We show the first claim. Suppose $c=0$ . Then $cf=0$ , implying $\int cf=0$ . Similarly, $c\int f=0$ . Thus, the first statement holds for this case.

Suppose $c\neq 0$ . Then

$c\int f=c\sum _{i=1}^{n}a_{i}1_{E_{i}}=\sum _{i=1}^{n}ca_{i}1_{E_{i}}=\int cf$ .

Next, we show the second statement. Notice that we can rewrite $E_{i}$ and $F_{j}$ as unions of disjoint sets as follows

$E_{i}=\cup _{j=1}^{m}(E_{i}\cap F_{j})$ and $F_{j}=\cup _{i=1}^{n}(F_{j}\cap E_{i}).$ Then

$\int f+\int g=\sum _{i=1}^{n}a_{i}\mu (E_{i})+\sum _{j=1}^{m}b_{j}\mu (F_{j})$ $=\sum _{i=1}^{n}a_{i}\mu (\cup _{j=1}^{m}(E_{i}\cap F_{j}))+\sum _{j=1}^{m}b_{j}\mu (\cup _{i=1}^{n}(F_{j}\cap E_{i}))$ $=\sum _{i,j=1}^{n,m}a_{i}\mu (E_{i}\cap F_{j})+\sum _{i,j=1}^{n,m}b_{j}\mu (F_{j}\cap E_{i})$ $=\sum _{i,j=1}^{n,m}(a_{i}+b_{j})\mu (E_{i}\cap F_{j})$ $=\int (f+g).$ It is worth noting that this may not be the standard representation for the integral of $f+g$ .

As for the third statement, if $f\leq g$ , then whenever $E_{i}\cap F_{j}\neq \emptyset$ , it must be that $a_{i}\leq b_{j}$ , implying that

$\int f=\sum _{i,j=1}^{n,m}a_{i}\mu (E_{i}\cap F_{j})\leq \sum _{i,j=1}^{n,m}b_{j}\mu (E_{i}\cap F_{j})=\int g.$ Finally, we show the last statement. Define $\nu (A)=\int _{A}fd\mu$ . Now we show $\nu$ satisfies all the measure properties. Notice that $\nu$ is a nonnegative function on ${\mathcal {M}}$ . Then compute

$\nu (\emptyset )=\int _{\emptyset }fd\mu =\int f1_{\emptyset }d\mu =\int f\cdot 0d\mu =0.$ Consider a disjoint sequence of sets $\{A_{k}\}_{k\in \mathbb {N} }$ and let $A$ be its union.
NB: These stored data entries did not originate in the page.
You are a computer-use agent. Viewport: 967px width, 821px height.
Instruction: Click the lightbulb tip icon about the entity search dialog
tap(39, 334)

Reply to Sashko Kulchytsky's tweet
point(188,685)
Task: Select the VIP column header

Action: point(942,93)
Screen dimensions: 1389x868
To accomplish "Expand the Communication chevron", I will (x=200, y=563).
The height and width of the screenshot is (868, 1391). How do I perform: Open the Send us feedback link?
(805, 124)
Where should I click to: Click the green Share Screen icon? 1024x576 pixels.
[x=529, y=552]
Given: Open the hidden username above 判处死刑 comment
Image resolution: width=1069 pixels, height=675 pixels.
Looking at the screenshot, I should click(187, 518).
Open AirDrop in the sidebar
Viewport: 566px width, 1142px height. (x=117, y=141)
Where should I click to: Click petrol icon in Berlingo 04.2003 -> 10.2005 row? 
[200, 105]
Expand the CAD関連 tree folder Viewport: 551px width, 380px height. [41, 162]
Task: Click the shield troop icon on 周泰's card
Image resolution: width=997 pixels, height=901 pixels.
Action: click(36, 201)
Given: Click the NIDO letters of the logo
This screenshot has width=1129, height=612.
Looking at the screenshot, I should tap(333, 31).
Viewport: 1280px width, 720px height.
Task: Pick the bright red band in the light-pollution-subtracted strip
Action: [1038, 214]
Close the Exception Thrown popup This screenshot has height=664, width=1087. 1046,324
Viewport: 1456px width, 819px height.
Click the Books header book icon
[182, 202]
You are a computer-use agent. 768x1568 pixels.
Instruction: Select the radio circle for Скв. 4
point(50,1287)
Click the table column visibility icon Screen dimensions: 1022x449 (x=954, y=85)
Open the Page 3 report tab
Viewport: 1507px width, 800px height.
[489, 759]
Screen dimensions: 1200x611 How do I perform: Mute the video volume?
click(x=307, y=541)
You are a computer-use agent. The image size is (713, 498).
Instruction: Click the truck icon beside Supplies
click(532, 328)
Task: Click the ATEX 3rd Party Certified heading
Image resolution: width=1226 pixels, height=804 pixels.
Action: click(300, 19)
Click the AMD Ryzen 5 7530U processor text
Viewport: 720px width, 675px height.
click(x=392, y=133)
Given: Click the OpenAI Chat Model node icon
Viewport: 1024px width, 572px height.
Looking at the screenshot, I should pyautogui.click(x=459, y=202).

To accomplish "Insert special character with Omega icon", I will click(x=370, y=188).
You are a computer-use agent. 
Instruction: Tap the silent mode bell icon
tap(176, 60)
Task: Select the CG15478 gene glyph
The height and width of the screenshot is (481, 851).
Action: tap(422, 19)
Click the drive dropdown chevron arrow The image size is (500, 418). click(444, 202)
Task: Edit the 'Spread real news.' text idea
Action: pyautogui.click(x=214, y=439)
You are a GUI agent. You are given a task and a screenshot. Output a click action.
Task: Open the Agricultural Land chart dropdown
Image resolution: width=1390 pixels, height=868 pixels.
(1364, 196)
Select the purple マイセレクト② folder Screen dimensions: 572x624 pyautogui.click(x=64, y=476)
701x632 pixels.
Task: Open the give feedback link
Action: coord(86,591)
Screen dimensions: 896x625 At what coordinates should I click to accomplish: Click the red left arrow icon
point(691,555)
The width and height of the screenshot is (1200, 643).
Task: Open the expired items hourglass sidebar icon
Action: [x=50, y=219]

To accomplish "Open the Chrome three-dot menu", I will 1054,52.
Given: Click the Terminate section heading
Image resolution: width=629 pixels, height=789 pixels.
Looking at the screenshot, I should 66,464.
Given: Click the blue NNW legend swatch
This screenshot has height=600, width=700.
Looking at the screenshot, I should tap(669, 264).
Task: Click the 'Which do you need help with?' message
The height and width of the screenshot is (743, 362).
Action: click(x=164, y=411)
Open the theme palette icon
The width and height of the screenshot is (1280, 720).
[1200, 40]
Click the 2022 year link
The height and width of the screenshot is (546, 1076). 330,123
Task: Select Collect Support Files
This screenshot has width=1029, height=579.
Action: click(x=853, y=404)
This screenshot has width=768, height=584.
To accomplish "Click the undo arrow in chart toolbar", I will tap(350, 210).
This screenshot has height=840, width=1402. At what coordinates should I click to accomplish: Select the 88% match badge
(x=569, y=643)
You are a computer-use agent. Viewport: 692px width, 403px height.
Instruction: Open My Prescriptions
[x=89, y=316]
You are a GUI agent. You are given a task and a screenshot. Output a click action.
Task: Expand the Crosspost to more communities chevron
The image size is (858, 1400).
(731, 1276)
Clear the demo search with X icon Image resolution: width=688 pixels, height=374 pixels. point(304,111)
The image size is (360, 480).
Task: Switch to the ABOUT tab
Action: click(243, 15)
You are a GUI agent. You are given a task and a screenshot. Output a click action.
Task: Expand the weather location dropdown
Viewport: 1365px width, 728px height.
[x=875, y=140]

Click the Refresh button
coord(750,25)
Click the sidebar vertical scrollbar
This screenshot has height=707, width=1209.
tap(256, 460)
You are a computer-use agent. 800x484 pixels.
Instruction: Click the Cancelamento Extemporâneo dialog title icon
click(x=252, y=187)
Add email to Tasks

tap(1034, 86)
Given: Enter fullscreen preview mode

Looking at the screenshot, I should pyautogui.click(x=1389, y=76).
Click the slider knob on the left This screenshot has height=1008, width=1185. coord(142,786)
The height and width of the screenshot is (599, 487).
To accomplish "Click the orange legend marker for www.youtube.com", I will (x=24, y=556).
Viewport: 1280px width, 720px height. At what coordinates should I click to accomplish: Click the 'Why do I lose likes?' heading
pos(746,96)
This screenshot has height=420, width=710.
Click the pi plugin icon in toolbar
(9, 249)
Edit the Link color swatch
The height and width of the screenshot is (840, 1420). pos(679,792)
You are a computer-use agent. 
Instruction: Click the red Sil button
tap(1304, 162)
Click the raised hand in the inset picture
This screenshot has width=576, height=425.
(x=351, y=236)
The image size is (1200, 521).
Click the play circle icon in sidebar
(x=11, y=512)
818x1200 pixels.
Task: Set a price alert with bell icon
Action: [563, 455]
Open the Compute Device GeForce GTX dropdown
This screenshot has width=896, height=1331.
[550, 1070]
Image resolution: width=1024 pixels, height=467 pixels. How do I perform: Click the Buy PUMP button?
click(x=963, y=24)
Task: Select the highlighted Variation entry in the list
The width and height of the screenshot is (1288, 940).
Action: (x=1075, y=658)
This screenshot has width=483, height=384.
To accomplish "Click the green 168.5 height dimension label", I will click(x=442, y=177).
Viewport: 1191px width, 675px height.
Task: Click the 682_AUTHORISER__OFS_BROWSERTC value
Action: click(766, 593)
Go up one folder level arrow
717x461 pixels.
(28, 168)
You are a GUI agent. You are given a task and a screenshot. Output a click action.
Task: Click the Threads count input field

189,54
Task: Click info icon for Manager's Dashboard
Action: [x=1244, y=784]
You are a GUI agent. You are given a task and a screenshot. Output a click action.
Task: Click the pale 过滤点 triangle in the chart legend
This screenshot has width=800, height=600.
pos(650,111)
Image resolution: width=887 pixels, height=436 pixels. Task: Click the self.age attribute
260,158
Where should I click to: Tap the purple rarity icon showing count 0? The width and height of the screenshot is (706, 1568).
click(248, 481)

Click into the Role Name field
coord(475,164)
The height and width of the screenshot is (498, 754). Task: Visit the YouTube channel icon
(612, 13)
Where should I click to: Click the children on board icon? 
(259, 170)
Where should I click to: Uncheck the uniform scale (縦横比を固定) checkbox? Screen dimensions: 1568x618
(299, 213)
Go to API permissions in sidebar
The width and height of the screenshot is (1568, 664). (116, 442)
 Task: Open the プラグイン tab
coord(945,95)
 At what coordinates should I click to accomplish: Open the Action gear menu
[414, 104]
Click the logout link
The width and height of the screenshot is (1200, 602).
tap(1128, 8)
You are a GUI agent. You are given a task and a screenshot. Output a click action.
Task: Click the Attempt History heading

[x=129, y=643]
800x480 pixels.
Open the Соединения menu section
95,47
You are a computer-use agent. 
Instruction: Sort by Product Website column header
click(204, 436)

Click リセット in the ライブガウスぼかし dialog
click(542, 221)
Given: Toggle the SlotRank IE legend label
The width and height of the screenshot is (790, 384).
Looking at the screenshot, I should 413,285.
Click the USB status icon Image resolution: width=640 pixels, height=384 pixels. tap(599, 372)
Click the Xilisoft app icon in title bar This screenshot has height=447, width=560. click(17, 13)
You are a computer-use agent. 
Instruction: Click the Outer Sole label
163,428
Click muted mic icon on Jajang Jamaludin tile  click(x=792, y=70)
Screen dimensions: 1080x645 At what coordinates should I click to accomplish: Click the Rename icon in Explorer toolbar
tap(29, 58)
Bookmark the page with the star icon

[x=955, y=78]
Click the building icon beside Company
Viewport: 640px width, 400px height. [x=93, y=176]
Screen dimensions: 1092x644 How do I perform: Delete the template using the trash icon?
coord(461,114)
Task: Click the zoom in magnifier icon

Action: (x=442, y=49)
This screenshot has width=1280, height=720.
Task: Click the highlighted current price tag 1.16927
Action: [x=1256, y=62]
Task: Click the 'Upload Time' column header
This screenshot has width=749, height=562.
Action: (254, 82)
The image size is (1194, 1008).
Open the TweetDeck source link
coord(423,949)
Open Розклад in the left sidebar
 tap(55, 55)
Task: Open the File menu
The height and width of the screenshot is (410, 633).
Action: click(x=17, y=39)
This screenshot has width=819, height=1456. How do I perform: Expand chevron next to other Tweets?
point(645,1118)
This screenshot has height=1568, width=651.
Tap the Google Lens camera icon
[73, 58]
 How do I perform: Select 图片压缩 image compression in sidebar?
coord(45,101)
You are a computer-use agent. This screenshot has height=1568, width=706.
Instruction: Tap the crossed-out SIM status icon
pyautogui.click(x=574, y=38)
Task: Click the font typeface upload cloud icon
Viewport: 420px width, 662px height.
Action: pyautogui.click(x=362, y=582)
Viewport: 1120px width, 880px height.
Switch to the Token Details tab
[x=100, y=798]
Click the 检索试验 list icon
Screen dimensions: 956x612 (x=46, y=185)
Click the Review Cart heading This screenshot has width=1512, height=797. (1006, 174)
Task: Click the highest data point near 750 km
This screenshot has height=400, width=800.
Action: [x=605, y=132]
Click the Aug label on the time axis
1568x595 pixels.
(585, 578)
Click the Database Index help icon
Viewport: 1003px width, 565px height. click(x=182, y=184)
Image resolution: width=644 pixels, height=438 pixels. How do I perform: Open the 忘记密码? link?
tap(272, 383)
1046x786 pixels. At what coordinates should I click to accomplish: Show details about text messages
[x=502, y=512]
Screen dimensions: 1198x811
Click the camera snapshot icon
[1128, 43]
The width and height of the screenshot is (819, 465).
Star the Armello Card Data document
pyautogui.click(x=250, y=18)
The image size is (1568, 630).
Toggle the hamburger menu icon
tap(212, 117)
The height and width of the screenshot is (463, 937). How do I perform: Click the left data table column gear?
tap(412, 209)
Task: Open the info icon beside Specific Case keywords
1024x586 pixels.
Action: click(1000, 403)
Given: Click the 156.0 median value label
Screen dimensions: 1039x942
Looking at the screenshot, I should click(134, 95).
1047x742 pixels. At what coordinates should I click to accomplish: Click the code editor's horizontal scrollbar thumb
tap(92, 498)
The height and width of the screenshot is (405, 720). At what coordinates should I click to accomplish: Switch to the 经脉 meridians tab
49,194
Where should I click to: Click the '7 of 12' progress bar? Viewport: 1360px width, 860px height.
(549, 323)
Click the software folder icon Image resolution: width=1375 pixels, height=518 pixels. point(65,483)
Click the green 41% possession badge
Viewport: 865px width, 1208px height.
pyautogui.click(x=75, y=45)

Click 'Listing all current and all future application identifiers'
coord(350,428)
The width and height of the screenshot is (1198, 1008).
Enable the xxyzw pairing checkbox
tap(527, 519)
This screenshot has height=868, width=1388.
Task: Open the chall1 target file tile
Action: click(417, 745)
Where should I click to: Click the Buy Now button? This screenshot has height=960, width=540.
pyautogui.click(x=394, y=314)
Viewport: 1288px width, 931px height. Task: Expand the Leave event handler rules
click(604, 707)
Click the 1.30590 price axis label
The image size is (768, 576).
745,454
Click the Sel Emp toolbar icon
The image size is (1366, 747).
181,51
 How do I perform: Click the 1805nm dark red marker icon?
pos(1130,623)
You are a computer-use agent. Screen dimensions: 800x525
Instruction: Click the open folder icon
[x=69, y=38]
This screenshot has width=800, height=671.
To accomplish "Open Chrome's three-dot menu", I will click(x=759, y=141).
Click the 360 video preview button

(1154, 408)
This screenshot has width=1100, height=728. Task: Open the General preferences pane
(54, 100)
Then

$\nu (A)=\int _{A}fd\mu =\int f1_{A}d\mu =\sum _{i=1}^{n}a_{i}\mu (E_{i}\cap A)=\sum _{i=1}^{n}a_{i}\mu (E_{i}\cap (\cup _{k=1}^{\infty }A_{k})),$ which by countable additivity is equal to

$=\sum _{i=1}^{n}\sum _{k=1}^{\infty }a_{i}\mu (E_{i}\cap A_{k})=\sum _{k=1}^{\infty }\sum _{i=1}^{n}a_{i}\mu (E_{i}\cap A_{k})=\sum _{k=1}^{\infty }\int f1_{A_{k}}=\sum _{k=1}^{\infty }\int _{A_{k}}f=\sum _{k=1}^{\infty }\nu (A_{k}).$